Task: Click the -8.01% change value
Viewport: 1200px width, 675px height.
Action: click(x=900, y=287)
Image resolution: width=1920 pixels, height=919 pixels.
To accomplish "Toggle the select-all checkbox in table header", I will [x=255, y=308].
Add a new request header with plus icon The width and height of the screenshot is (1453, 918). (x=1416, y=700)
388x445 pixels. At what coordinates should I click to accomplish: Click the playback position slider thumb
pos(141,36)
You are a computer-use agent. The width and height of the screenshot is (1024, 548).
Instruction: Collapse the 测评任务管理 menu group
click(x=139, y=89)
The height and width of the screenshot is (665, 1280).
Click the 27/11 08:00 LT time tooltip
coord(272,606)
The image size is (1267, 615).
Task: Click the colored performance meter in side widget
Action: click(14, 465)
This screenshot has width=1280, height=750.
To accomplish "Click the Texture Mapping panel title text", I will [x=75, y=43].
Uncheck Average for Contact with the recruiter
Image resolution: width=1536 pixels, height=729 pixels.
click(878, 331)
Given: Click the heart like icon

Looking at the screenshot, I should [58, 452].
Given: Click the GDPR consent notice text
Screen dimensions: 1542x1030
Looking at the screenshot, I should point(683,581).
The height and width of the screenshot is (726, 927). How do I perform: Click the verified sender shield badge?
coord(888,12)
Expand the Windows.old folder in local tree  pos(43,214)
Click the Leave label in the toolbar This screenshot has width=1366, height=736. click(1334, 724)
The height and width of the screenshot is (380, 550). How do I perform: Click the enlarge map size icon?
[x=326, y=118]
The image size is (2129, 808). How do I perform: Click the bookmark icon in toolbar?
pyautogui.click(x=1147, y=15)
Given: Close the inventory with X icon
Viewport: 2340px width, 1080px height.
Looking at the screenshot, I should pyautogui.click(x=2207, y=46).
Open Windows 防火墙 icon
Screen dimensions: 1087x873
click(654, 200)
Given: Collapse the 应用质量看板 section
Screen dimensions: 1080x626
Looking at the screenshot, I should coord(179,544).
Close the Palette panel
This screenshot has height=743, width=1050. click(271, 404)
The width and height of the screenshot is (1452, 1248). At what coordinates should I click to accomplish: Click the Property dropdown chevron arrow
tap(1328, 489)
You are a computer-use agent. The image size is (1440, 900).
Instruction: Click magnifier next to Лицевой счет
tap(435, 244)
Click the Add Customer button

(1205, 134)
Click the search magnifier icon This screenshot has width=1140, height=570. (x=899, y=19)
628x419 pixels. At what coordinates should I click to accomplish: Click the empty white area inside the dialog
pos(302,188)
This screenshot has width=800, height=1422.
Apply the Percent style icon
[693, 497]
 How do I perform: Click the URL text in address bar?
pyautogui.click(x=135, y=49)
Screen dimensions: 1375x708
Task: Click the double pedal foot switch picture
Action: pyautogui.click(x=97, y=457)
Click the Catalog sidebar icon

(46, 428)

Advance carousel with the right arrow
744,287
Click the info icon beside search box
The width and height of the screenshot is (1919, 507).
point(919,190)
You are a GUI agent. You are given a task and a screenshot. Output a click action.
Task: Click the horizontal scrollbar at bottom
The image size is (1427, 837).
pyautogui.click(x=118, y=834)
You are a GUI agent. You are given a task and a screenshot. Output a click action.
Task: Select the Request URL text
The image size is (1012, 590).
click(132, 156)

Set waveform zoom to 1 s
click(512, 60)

------------------------------------------------------------------------

Write out the material from the first line to the last, exactly.

THE ANSWER —
Task: Click the -8.01% change value
Viewport: 1200px width, 675px height.
Action: click(x=900, y=287)
Image resolution: width=1920 pixels, height=919 pixels.
To accomplish "Toggle the select-all checkbox in table header", I will [x=255, y=308].
Add a new request header with plus icon The width and height of the screenshot is (1453, 918). (x=1416, y=700)
388x445 pixels. At what coordinates should I click to accomplish: Click the playback position slider thumb
pos(141,36)
You are a computer-use agent. The width and height of the screenshot is (1024, 548).
Instruction: Collapse the 测评任务管理 menu group
click(x=139, y=89)
The height and width of the screenshot is (665, 1280).
Click the 27/11 08:00 LT time tooltip
coord(272,606)
The image size is (1267, 615).
Task: Click the colored performance meter in side widget
Action: click(14, 465)
This screenshot has width=1280, height=750.
To accomplish "Click the Texture Mapping panel title text", I will [x=75, y=43].
Uncheck Average for Contact with the recruiter
Image resolution: width=1536 pixels, height=729 pixels.
click(878, 331)
Given: Click the heart like icon

Looking at the screenshot, I should [58, 452].
Given: Click the GDPR consent notice text
Screen dimensions: 1542x1030
Looking at the screenshot, I should point(683,581).
The height and width of the screenshot is (726, 927). How do I perform: Click the verified sender shield badge?
coord(888,12)
Expand the Windows.old folder in local tree  pos(43,214)
Click the Leave label in the toolbar This screenshot has width=1366, height=736. click(1334, 724)
The height and width of the screenshot is (380, 550). How do I perform: Click the enlarge map size icon?
[x=326, y=118]
The image size is (2129, 808). How do I perform: Click the bookmark icon in toolbar?
pyautogui.click(x=1147, y=15)
Given: Close the inventory with X icon
Viewport: 2340px width, 1080px height.
Looking at the screenshot, I should pyautogui.click(x=2207, y=46).
Open Windows 防火墙 icon
Screen dimensions: 1087x873
click(654, 200)
Given: Collapse the 应用质量看板 section
Screen dimensions: 1080x626
Looking at the screenshot, I should coord(179,544).
Close the Palette panel
This screenshot has height=743, width=1050. click(271, 404)
The width and height of the screenshot is (1452, 1248). At what coordinates should I click to accomplish: Click the Property dropdown chevron arrow
tap(1328, 489)
You are a computer-use agent. The image size is (1440, 900).
Instruction: Click magnifier next to Лицевой счет
tap(435, 244)
Click the Add Customer button

(1205, 134)
Click the search magnifier icon This screenshot has width=1140, height=570. (x=899, y=19)
628x419 pixels. At what coordinates should I click to accomplish: Click the empty white area inside the dialog
pos(302,188)
This screenshot has width=800, height=1422.
Apply the Percent style icon
[693, 497]
 How do I perform: Click the URL text in address bar?
pyautogui.click(x=135, y=49)
Screen dimensions: 1375x708
Task: Click the double pedal foot switch picture
Action: pyautogui.click(x=97, y=457)
Click the Catalog sidebar icon

(46, 428)

Advance carousel with the right arrow
744,287
Click the info icon beside search box
The width and height of the screenshot is (1919, 507).
point(919,190)
You are a GUI agent. You are given a task and a screenshot. Output a click action.
Task: Click the horizontal scrollbar at bottom
The image size is (1427, 837).
pyautogui.click(x=118, y=834)
You are a GUI agent. You are given a task and a screenshot. Output a click action.
Task: Select the Request URL text
The image size is (1012, 590).
click(132, 156)

Set waveform zoom to 1 s
click(512, 60)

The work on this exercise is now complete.